## [AVAILABLE DATA]
[Start of section]
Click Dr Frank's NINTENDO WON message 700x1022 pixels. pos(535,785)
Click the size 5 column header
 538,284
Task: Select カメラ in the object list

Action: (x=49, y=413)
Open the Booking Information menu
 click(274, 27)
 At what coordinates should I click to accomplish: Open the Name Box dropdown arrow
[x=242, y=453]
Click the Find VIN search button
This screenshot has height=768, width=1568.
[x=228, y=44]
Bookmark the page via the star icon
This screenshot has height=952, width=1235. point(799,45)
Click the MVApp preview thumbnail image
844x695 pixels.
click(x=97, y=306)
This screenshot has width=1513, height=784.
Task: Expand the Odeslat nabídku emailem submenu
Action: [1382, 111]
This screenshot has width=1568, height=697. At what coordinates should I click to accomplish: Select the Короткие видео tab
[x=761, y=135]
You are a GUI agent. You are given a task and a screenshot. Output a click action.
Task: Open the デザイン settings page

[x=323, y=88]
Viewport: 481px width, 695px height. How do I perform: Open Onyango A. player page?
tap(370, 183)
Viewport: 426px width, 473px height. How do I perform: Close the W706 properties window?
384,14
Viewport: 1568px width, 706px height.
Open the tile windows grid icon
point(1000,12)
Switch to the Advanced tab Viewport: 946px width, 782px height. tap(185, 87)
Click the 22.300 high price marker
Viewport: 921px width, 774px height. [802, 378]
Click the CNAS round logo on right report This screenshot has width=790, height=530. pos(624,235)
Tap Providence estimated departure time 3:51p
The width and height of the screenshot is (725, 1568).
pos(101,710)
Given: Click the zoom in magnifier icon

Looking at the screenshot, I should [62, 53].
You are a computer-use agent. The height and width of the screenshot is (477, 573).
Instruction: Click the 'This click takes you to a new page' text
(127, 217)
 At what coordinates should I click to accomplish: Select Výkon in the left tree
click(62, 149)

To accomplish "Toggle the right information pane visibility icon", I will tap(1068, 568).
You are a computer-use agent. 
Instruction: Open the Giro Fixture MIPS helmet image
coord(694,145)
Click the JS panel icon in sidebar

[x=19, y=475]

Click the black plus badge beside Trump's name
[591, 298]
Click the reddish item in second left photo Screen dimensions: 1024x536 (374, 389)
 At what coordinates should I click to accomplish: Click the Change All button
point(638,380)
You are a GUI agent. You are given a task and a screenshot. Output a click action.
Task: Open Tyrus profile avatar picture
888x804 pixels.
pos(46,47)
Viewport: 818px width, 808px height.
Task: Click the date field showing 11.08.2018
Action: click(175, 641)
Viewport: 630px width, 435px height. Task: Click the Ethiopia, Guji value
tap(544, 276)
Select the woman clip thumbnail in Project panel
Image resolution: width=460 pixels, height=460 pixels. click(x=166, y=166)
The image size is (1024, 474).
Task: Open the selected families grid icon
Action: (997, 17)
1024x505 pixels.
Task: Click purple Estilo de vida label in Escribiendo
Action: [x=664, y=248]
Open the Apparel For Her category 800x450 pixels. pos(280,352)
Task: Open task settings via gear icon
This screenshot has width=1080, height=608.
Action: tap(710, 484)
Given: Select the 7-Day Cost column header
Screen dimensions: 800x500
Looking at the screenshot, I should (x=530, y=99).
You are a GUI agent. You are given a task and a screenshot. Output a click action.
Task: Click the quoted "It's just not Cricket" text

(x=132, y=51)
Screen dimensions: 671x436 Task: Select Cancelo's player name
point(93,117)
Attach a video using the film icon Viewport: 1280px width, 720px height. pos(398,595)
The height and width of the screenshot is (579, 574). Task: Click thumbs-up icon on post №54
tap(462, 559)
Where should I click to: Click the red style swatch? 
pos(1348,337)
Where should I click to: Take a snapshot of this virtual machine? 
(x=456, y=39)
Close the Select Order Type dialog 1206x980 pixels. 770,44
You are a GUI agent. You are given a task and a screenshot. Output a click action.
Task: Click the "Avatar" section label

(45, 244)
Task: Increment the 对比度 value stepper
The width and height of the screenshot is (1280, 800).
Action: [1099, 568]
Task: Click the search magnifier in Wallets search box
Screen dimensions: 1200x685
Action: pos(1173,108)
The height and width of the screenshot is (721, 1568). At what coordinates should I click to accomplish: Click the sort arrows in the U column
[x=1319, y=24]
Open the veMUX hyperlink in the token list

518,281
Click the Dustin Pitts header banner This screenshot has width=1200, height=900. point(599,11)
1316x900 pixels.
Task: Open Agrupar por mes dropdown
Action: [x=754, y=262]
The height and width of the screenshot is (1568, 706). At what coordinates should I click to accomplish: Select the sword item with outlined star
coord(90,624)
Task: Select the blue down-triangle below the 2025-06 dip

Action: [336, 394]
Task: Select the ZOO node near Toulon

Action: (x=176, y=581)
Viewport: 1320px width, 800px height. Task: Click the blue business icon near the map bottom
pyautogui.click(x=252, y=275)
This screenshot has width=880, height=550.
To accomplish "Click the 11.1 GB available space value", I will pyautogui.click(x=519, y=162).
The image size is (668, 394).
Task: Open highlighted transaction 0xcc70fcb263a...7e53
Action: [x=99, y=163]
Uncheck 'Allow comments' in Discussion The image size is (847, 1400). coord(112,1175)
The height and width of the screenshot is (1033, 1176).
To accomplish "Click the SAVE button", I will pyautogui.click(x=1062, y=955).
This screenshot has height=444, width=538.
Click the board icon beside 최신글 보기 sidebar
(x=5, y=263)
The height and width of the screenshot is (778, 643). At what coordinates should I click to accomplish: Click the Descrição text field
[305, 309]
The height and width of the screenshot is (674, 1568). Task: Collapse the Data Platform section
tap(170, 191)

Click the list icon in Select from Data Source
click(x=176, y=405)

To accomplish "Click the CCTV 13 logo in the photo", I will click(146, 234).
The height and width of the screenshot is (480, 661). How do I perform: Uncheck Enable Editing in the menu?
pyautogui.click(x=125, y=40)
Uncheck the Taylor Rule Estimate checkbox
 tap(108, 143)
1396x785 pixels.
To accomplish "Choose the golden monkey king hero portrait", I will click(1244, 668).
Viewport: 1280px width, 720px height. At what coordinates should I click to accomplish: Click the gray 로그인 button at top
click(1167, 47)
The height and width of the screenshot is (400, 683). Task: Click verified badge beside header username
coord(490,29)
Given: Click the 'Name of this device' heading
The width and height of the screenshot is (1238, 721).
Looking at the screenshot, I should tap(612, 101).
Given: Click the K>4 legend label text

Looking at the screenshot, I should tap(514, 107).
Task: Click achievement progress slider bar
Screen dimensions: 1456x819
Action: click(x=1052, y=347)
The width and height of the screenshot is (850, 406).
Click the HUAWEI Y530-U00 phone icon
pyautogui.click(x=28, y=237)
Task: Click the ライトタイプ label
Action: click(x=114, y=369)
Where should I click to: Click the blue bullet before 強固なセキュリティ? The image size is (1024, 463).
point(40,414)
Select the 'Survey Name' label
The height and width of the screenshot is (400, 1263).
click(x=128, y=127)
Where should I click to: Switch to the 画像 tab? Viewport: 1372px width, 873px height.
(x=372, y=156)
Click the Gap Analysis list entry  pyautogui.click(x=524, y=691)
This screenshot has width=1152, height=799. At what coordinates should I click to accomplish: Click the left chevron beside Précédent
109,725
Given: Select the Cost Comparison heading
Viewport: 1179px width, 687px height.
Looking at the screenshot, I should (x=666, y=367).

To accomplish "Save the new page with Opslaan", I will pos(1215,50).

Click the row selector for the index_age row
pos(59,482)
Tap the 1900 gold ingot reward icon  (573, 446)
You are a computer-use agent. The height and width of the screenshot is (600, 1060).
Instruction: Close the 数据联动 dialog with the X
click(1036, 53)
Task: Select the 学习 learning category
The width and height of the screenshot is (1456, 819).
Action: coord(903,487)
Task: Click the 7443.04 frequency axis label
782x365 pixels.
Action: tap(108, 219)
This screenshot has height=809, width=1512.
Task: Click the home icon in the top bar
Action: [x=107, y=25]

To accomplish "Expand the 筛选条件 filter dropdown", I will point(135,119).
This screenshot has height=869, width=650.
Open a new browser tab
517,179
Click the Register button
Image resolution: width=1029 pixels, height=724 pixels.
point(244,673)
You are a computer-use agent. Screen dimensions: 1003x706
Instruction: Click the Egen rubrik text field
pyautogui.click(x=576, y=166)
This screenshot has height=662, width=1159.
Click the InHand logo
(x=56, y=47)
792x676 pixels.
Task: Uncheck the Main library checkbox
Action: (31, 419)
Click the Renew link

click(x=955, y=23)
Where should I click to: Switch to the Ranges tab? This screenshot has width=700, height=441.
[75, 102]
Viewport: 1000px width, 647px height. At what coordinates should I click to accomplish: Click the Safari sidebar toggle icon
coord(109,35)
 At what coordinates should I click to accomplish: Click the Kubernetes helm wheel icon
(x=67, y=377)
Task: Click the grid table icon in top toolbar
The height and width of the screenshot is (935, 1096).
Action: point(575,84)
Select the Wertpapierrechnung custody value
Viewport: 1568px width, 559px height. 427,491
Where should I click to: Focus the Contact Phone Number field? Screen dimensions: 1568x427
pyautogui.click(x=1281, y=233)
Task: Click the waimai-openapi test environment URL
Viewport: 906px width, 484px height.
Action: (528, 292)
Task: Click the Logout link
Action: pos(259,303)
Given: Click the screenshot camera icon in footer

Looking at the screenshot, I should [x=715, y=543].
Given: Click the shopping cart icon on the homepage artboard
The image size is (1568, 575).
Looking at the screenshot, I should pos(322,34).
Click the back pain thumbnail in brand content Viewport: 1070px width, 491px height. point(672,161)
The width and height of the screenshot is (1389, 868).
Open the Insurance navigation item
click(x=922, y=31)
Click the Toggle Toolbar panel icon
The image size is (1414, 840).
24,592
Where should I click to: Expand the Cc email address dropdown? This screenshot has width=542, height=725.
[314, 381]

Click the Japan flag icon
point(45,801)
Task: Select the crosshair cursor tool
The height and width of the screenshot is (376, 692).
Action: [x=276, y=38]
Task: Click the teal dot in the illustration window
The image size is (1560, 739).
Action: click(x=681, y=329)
[End of section]
## [REQUIRED ACTION]
Each line of the data in which the string "photo" appears needs to be copied.

## [YOUR SOLUTION]
Click the reddish item in second left photo Screen dimensions: 1024x536 (374, 389)
To accomplish "Click the CCTV 13 logo in the photo", I will click(146, 234).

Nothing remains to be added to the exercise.